Para Cadar Filho, as taxas mais competitivas oferecidas pelo BNDES — a depender do tipo de projeto — são um caminho para sustentar algum crescimento diante do patamar atual da Selic. Ele também argumentou que a busca do banco por ampliar o alcance às MPMEs é importante porque, no passado, o acesso era mais restrito às grandes empresas, que já conheciam melhor os trâmites para obter financiamento.
Crédito aprovado em Minas soma R$ 59,3 bilhões desde 2023
O presidente do BNDES apresentou um balanço da atuação do banco no estado. De janeiro de 2023 ao primeiro trimestre de 2026, foram aprovados R$ 59,3 bilhões para Minas Gerais — um volume 78,6% superior aos R$ 33,2 bilhões aprovados entre 2019 e 2022.
Na média anual, as aprovações passaram de R$ 8,3 bilhões por ano no período de 2019 a 2022 para R$ 18,2 bilhões por ano desde 2023, alta de 119,3%. Na indústria, a média anual de crédito aprovado subiu de R$ 1,2 bilhão para R$ 3,8 bilhões (alta de 216,7%), com aprovações acumuladas de cerca de R$ 4,8 bilhões (2019 a 2022) para aproximadamente R$ 12,4 bilhões (2023 ao primeiro trimestre de 2026).

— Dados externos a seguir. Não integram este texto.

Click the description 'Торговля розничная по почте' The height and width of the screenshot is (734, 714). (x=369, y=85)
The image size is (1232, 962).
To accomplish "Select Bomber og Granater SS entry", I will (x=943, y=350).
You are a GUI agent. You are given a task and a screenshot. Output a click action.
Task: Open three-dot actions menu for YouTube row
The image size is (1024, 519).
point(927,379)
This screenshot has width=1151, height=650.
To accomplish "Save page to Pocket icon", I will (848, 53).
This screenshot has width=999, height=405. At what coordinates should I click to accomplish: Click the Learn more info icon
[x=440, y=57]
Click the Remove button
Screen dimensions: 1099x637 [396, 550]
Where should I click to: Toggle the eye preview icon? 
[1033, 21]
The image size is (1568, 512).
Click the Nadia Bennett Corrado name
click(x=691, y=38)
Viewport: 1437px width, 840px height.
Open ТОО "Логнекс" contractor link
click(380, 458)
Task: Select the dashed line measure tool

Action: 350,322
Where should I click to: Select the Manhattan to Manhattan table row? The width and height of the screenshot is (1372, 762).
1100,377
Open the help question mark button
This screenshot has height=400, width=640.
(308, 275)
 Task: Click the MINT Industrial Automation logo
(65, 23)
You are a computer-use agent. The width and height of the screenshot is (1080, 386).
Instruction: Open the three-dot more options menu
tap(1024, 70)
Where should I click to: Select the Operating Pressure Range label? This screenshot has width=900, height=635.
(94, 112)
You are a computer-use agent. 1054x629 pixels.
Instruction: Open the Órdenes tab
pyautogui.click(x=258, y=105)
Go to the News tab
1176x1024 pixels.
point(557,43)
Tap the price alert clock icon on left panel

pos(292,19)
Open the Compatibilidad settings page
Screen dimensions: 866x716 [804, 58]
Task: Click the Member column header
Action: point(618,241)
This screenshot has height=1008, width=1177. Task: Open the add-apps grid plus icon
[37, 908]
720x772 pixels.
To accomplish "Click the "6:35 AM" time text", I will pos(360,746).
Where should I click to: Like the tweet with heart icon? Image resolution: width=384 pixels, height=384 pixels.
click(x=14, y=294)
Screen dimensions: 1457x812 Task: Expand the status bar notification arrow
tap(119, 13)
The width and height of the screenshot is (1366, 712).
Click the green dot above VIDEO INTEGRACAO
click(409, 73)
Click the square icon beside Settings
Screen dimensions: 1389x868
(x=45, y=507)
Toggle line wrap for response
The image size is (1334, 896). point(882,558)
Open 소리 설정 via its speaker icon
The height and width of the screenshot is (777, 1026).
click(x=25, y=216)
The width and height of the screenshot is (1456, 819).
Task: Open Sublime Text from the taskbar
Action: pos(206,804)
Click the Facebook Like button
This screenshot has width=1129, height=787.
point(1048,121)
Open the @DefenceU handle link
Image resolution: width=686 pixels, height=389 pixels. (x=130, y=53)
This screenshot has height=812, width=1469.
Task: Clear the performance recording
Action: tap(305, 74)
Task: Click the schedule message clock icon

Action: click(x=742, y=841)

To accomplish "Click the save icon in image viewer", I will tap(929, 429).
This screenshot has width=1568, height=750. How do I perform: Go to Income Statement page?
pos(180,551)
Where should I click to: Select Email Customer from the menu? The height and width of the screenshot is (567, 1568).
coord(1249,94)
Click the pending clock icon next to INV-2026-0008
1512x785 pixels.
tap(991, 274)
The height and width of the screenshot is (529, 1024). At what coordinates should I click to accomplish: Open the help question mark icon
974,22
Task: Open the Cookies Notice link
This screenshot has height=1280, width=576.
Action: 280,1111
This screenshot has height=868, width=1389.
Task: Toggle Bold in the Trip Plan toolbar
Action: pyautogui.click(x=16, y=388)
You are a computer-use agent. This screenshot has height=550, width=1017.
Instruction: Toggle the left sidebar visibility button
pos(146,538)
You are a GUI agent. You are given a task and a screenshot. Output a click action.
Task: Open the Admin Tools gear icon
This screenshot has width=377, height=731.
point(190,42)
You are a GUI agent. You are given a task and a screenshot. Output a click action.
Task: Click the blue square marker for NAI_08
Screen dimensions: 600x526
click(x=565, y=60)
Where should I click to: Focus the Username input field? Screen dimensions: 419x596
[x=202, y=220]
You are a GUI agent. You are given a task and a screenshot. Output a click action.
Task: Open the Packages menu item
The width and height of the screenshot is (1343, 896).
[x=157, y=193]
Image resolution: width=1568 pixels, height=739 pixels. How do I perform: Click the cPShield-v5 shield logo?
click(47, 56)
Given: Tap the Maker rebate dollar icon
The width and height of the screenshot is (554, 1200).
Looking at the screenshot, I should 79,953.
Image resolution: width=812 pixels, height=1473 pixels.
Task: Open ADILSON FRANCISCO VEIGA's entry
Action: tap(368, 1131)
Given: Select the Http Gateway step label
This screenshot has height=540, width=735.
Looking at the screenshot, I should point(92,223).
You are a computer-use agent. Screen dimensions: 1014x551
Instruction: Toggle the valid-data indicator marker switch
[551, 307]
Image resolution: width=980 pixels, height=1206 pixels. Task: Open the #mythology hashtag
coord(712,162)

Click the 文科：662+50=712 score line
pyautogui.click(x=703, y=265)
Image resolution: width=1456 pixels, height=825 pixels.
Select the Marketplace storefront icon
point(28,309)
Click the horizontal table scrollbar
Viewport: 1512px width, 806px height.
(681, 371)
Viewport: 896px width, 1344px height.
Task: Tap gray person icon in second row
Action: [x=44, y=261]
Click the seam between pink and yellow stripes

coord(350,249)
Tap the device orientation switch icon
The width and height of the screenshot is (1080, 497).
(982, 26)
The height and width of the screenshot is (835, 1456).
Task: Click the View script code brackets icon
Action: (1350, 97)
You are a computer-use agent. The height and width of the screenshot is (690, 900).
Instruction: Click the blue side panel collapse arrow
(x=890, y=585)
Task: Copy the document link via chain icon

Na agropecuária, a média anual avançou de R$ 2 bilhões para R$ 5,1 bilhões (crescimento de 155%), e o acumulado passou de cerca de R$ 8 bilhões para aproximadamente R$ 16,6 bilhões. Em comércio e serviços, a média anual aumentou de R$ 1,5 bilhão para R$ 4 bilhões (alta de 166,7%), com o volume acumulado saindo de cerca de R$ 6 bilhões para aproximadamente R$ 13 bilhões.
Já em infraestrutura, a média anual cresceu de R$ 3,7 bilhões para R$ 5,1 bilhões (alta de 37,8%), e o volume acumulado passou de cerca de R$ 14,8 bilhões (2019 a 2022) para aproximadamente R$ 16,6 bilhões desde 2023.
O banco também voltou a apoiar projetos estratégicos para o setor público em Minas Gerais. As aprovações subiram de R$ 110 milhões (2019 a 2022) para R$ 1,43 bilhão desde 2023 até o primeiro trimestre de 2026. Na média anual, o salto foi de R$ 27,5 milhões para cerca de R$ 439 milhões.
Operações alcançam 92% dos municípios mineiros
Em 2025, Minas teve R$ 23,2 bilhões aprovados — o maior valor da série histórica iniciada em 1995. No mesmo ano, o estado foi o maior destino de recursos aprovados pelo BNDES para biocombustíveis no Brasil, com R$ 1,5 bilhão, e registrou o segundo maior volume de aprovações para inovação, com R$ 1,7 bilhão, atrás apenas de São Paulo.
No âmbito do Plano Mais Produção, Minas somou R$ 34,3 bilhões aprovados em 32 mil operações até março de 2026. Entre 2023 e 2025, foram registradas operações do BNDES em 783 dos 853 municípios mineiros — o equivalente a 92% do total.
Em 2025, as aprovações de repasse em Minas totalizaram R$ 14,4 bilhões, acima de R$ 11,9 bilhões em 2024, R$ 9,8 bilhões em 2023, R$ 7,4 bilhões em 2022 e R$ 4,6 bilhões em 2021.
Entre as principais linhas de repasse em 2025 estão Finame Materiais (R$ 3,2 bilhões), Linha Ônibus e Caminhão (R$ 2,4 bilhões), Brasil Soberano (R$ 1 bilhão), Moderfrota (R$ 900 milhões), além de Pronaf Investimento e Mais Inovação Máquinas Rodoviárias 4.0, com R$ 800 milhões cada.